The basics are always a business plan that gets to growth and a pitch that concisely answers standard questions. In particular I want to know how, once the product is in the marketplace, the company can build a sustainable advantage that discourages competition. I also want to see that a company can get big enough to achieve a serious exit. High on my list is whether the company’s business has the chance of achieving a significant (perhaps 20X-30X) increase over the post money valuation. Almost all companies will require growth capital before an exit, so angels expect to end up with a smaller percentage than they started with. A company that exits for 30X the value of the angel round will have likely taken in more capital. That hypothetical 30X will therefore be less. All this doesn’t mean I’m not thrilled to have an exit with a smaller number when it happens. However, many startups don’t succeed to a positive exit and those that succeed must cover the losses in my portfolio. Of course, some companies have different risk profiles and sometimes I relax these expectations. However, in general, if I cannot project how a company can return 20X to the round’s investors, that investment is probably not for me.
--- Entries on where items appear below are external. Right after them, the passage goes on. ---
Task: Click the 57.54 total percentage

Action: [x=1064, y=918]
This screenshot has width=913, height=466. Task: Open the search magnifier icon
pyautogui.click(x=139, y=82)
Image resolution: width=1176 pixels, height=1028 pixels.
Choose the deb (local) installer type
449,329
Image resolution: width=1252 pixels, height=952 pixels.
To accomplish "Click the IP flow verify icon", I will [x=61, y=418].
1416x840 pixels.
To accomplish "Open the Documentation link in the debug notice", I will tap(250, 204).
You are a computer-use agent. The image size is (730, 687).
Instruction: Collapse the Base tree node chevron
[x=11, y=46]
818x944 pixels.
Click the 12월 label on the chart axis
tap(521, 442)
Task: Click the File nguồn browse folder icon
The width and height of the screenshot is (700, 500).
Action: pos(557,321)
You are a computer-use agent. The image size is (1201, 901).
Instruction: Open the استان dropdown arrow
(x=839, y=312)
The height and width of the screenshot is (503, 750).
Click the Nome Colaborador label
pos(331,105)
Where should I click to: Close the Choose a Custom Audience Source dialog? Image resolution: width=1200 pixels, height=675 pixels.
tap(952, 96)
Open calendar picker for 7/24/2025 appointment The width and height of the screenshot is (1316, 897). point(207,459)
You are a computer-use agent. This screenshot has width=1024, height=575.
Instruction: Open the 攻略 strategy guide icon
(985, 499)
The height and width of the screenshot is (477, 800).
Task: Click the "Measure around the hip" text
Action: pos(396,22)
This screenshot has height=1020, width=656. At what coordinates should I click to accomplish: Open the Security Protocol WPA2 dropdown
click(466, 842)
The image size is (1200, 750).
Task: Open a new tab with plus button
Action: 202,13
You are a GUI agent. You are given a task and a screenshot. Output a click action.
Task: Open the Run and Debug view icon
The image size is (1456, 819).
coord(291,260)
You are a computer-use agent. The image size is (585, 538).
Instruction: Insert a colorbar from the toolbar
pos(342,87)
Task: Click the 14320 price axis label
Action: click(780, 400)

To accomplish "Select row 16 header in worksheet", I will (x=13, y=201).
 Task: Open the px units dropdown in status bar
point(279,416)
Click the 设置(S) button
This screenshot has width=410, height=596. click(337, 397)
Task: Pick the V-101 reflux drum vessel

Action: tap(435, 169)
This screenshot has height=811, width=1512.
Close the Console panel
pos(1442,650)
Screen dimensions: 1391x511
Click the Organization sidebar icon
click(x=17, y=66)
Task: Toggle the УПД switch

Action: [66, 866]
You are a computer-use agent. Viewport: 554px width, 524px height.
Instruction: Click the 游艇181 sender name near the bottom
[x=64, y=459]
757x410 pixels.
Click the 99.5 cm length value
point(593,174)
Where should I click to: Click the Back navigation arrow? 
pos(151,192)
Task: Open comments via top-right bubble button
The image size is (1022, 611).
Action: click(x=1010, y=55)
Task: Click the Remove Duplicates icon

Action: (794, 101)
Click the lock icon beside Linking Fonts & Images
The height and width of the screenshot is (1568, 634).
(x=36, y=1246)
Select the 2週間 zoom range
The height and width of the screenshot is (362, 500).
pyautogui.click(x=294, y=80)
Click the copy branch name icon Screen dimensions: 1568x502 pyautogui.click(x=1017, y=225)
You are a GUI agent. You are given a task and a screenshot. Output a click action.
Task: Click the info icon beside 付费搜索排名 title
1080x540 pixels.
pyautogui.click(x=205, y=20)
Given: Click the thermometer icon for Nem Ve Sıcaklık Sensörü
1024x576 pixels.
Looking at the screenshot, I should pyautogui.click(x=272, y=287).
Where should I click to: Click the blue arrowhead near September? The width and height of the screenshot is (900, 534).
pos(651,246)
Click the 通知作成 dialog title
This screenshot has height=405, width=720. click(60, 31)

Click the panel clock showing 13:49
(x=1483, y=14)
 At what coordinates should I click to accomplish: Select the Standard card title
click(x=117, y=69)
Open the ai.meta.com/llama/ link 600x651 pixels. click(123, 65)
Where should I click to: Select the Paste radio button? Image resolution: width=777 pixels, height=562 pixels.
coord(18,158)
Regarding the founder: If I had a formula for investing, it would be 10% about growth, 10% sustainability and 80% the founder and team. The idea and the plan is just the beginning. They need to grow this into an organization. Founders need the right experience, knowledge, judgment, tenacity and flexibility. Angels like to give advice. I always look to see that the company leaders know when to accept views contrary to their own and when to push back.
What’s the benefit to YOU, as an investor, of collaborating with other angels on investments?
The obvious answer is more cash. It’s a truism that most companies fail to meet their financial projections. Raising sufficient money out the gate is imperative. Too often, individual investing runs the risk of investing in a company that raises too little capital.
The less obvious, but more important, answer is that investing with a professional group like the New York Angels is one of the best ways to get a truly complete picture of a business proposal. Everyone in our group comes from different experiences and perspectives — and they ask questions that would never dawn on me. They challenge my thinking and force me to consider contrary views. I’ve found that sort of collaboration makes for smarter investments, and I wouldn’t do it any other way.
What do you think your strength is as an investor and member of the New York Angels?
As for my own strengths, I like to think that I am a discerning voice when it comes to considering the line between a good business and a good investment. They are not always the same thing. I’m also a big proponent of a well diversified angel portfolio. To that end I have been active in creating our side car funds to enable our members to invest in a wider spectrum of companies than they otherwise would. As Chairman of NYA, I devote much thought to how our organization can create a process so that investments will be profitable for individual angels. The success of our entrepreneurs and our investments is the most important marker of our success and I work to make sure that our model is sustainable.